Among Americans familiar with unregulated “skill” machines, a decisive majority recognize that these devices are games of chance, not skill, according to American Gaming Association data. Two-thirds (65%) of those who are familiar with “skill” games say that they are no different from slot machines where wins are based on random chance, and that even a skilled player cannot reliably influence the outcome.
“Skill” machines are often found in convenience stores, bars, strip malls and other community establishments, operating outside of the regulated gaming marketplace. Previous AGA research estimates that 580,651 unregulated gambling machines exist in the U.S., constituting 40 percent of all gaming machines in the U.S.
The survey also reveals those familiar with “skill” games overwhelmingly view the machines as negative influences in their communities:
- 71 percent say “skill” machines lack the player protections that are available to players in casinos.
- 64 percent agree “skill” machines are too easily accessible to children.
- 56 percent say “skill” games increase the risk of crime and endanger employees and customers of businesses where devices are located.
Upon learning that “skill” machines are taxed far lower and lack the same regulatory oversight as casino slot machines, two-thirds of Americans familiar with “skill” games (64%) express concern about the presence of such devices in their communities.
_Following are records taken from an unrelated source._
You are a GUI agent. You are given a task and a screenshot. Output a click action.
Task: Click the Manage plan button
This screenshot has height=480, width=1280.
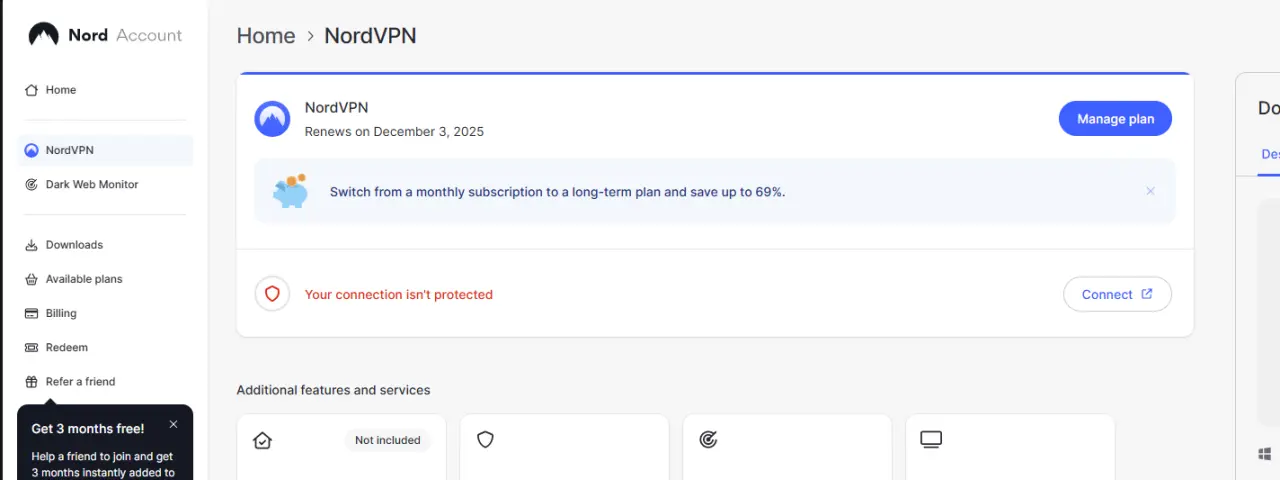tap(1115, 119)
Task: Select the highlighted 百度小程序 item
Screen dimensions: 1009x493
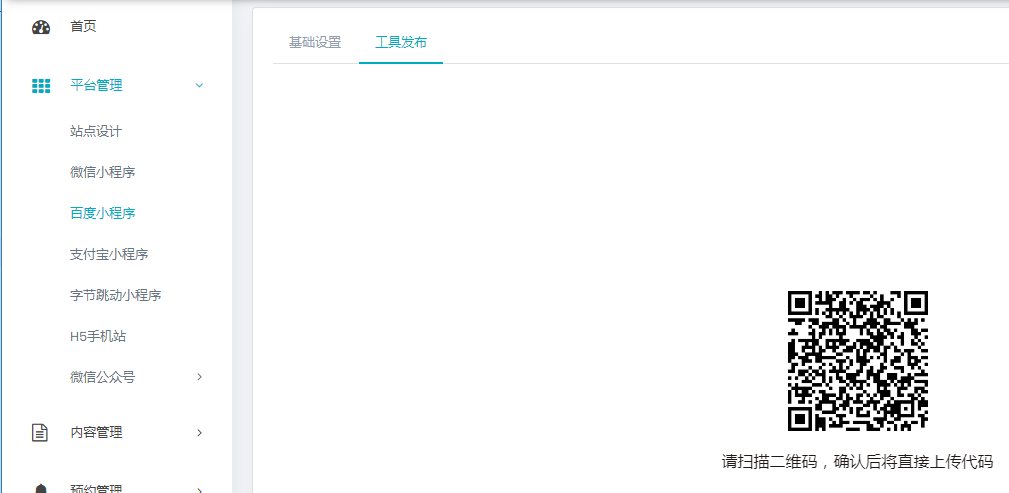Action: pos(102,213)
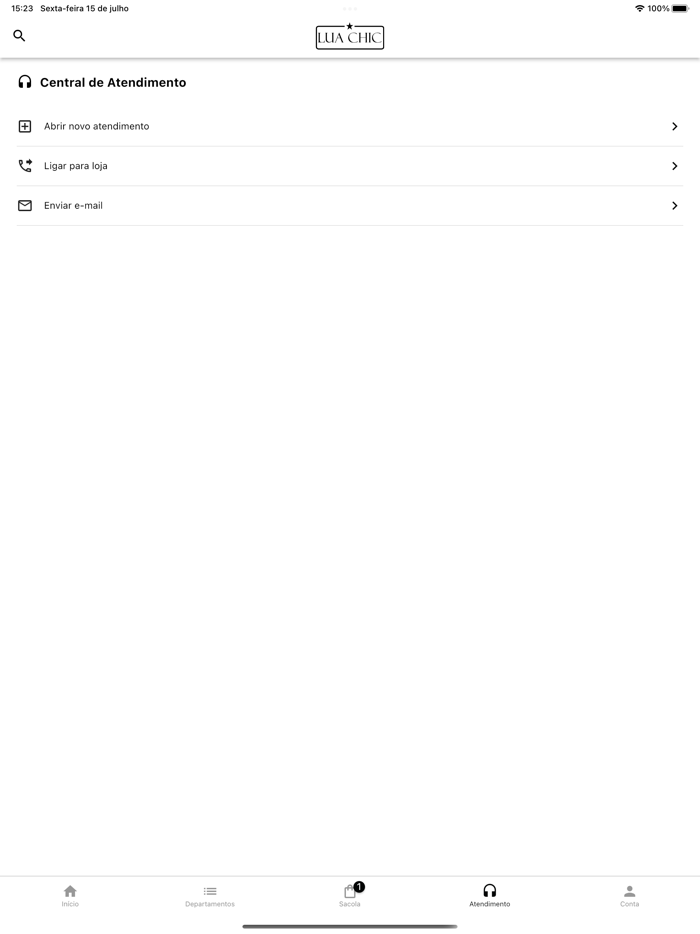The width and height of the screenshot is (700, 934).
Task: Switch to the Departamentos tab
Action: (x=210, y=895)
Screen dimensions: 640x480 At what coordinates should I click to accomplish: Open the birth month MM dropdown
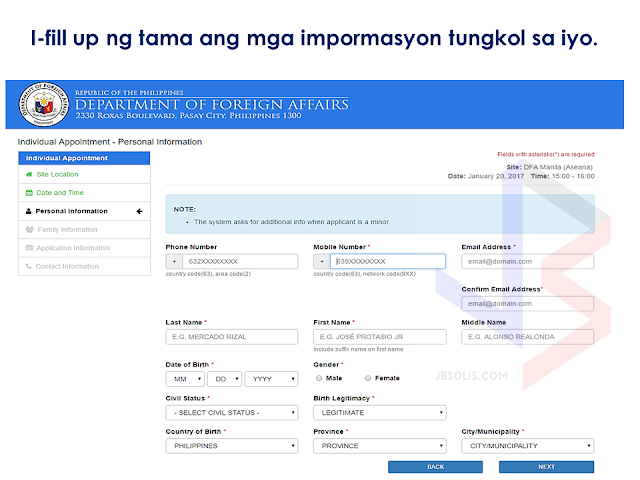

“Unregulated machine manufacturers have built their businesses by duping consumers and small businesses while avoiding taxes, oversight and consumer protections. Keeping America’s gaming industry strong, safe and responsible can only be done through the robust infrastructure of the well-established legal market, not by rewarding bad actors with half-measures that fail to address the dangers of unregulated gambling.” - AGA President and CEO Bill Miller
While most Americans see “skill” games as similar to traditional casino slots, AGA findings show for every dollar bet by consumers, regulated machines in Pennsylvania keep 7.7 cents on average, while unregulated machines keep 25 cents.
Policymakers, regulators, consumers, and gaming industry stakeholders and allies can find resources to join the fight against illegal gambling at StopIllegalGambling.org.
Kantar, on behalf of the AGA, conducted an online survey from August 11-18, 2023, among a nationally representative sample of 2,002 American voters aged 21 and over. The margin of error is +/- 2 percent and greater among subgroups.
“Skill machines” were defined as machines located in gas stations, truck stops, bars, taverns, restaurants, convenience stores, strip malls or other non-casino locations that resemble and often function like casino slot machines, in that a player inserts money for the chance to win more money. They often include player interaction beyond pressing a button and sometimes include memorization games, using hand-eye coordination, or demonstrating knowledge of the game mechanics.